**** Data supplied

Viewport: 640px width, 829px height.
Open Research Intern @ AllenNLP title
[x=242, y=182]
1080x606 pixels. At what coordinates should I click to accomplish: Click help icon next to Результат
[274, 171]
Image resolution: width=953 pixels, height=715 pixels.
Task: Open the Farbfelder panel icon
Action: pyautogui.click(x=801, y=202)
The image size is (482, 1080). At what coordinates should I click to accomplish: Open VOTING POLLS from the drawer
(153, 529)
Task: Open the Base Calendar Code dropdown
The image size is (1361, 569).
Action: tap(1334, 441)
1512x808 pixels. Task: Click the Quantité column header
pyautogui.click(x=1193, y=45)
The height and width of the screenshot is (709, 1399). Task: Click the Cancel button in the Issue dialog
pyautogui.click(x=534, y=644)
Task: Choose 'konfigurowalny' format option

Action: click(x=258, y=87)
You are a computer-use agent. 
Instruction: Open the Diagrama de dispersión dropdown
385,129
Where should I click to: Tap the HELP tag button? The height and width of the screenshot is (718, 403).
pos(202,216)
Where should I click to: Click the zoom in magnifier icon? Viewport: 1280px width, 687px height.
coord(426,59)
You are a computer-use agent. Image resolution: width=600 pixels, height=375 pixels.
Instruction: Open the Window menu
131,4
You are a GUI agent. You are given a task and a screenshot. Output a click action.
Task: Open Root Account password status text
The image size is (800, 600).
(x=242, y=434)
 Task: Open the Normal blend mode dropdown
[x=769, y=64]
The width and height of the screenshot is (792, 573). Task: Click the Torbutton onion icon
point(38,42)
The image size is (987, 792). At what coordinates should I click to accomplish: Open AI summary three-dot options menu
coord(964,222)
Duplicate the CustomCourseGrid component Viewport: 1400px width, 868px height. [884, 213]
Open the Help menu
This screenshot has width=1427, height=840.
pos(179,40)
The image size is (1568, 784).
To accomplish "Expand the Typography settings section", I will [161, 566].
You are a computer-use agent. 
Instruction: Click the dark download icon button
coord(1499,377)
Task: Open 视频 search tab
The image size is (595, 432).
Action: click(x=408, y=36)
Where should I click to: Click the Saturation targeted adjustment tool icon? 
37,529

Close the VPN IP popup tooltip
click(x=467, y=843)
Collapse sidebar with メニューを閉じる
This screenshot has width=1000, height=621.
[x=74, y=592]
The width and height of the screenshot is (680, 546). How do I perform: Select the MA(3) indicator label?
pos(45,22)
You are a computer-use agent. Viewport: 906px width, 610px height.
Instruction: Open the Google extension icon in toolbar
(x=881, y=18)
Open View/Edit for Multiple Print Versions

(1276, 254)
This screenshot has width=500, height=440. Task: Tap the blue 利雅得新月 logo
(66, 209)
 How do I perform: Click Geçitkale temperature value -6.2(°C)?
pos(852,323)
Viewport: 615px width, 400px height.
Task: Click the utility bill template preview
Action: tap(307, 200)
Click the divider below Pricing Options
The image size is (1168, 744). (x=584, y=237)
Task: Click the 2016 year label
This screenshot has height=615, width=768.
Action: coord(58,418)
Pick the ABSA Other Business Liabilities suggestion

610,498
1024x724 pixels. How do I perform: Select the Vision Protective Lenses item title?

********

| Task requirements |
Give back each entry above precisely as it was written.

| Answer box |
Viewport: 640px width, 829px height.
Open Research Intern @ AllenNLP title
[x=242, y=182]
1080x606 pixels. At what coordinates should I click to accomplish: Click help icon next to Результат
[274, 171]
Image resolution: width=953 pixels, height=715 pixels.
Task: Open the Farbfelder panel icon
Action: pyautogui.click(x=801, y=202)
The image size is (482, 1080). At what coordinates should I click to accomplish: Open VOTING POLLS from the drawer
(153, 529)
Task: Open the Base Calendar Code dropdown
The image size is (1361, 569).
Action: tap(1334, 441)
1512x808 pixels. Task: Click the Quantité column header
pyautogui.click(x=1193, y=45)
The height and width of the screenshot is (709, 1399). Task: Click the Cancel button in the Issue dialog
pyautogui.click(x=534, y=644)
Task: Choose 'konfigurowalny' format option

Action: click(x=258, y=87)
You are a computer-use agent. 
Instruction: Open the Diagrama de dispersión dropdown
385,129
Where should I click to: Tap the HELP tag button? The height and width of the screenshot is (718, 403).
pos(202,216)
Where should I click to: Click the zoom in magnifier icon? Viewport: 1280px width, 687px height.
coord(426,59)
You are a computer-use agent. Image resolution: width=600 pixels, height=375 pixels.
Instruction: Open the Window menu
131,4
You are a GUI agent. You are given a task and a screenshot. Output a click action.
Task: Open Root Account password status text
The image size is (800, 600).
(x=242, y=434)
 Task: Open the Normal blend mode dropdown
[x=769, y=64]
The width and height of the screenshot is (792, 573). Task: Click the Torbutton onion icon
point(38,42)
The image size is (987, 792). At what coordinates should I click to accomplish: Open AI summary three-dot options menu
coord(964,222)
Duplicate the CustomCourseGrid component Viewport: 1400px width, 868px height. [884, 213]
Open the Help menu
This screenshot has width=1427, height=840.
pos(179,40)
The image size is (1568, 784).
To accomplish "Expand the Typography settings section", I will [161, 566].
You are a computer-use agent. 
Instruction: Click the dark download icon button
coord(1499,377)
Task: Open 视频 search tab
The image size is (595, 432).
Action: click(x=408, y=36)
Where should I click to: Click the Saturation targeted adjustment tool icon? 
37,529

Close the VPN IP popup tooltip
click(x=467, y=843)
Collapse sidebar with メニューを閉じる
This screenshot has width=1000, height=621.
[x=74, y=592]
The width and height of the screenshot is (680, 546). How do I perform: Select the MA(3) indicator label?
pos(45,22)
You are a computer-use agent. Viewport: 906px width, 610px height.
Instruction: Open the Google extension icon in toolbar
(x=881, y=18)
Open View/Edit for Multiple Print Versions

(1276, 254)
This screenshot has width=500, height=440. Task: Tap the blue 利雅得新月 logo
(66, 209)
 How do I perform: Click Geçitkale temperature value -6.2(°C)?
pos(852,323)
Viewport: 615px width, 400px height.
Task: Click the utility bill template preview
Action: tap(307, 200)
Click the divider below Pricing Options
The image size is (1168, 744). (x=584, y=237)
Task: Click the 2016 year label
This screenshot has height=615, width=768.
Action: coord(58,418)
Pick the ABSA Other Business Liabilities suggestion

610,498
1024x724 pixels. How do I perform: Select the Vision Protective Lenses item title?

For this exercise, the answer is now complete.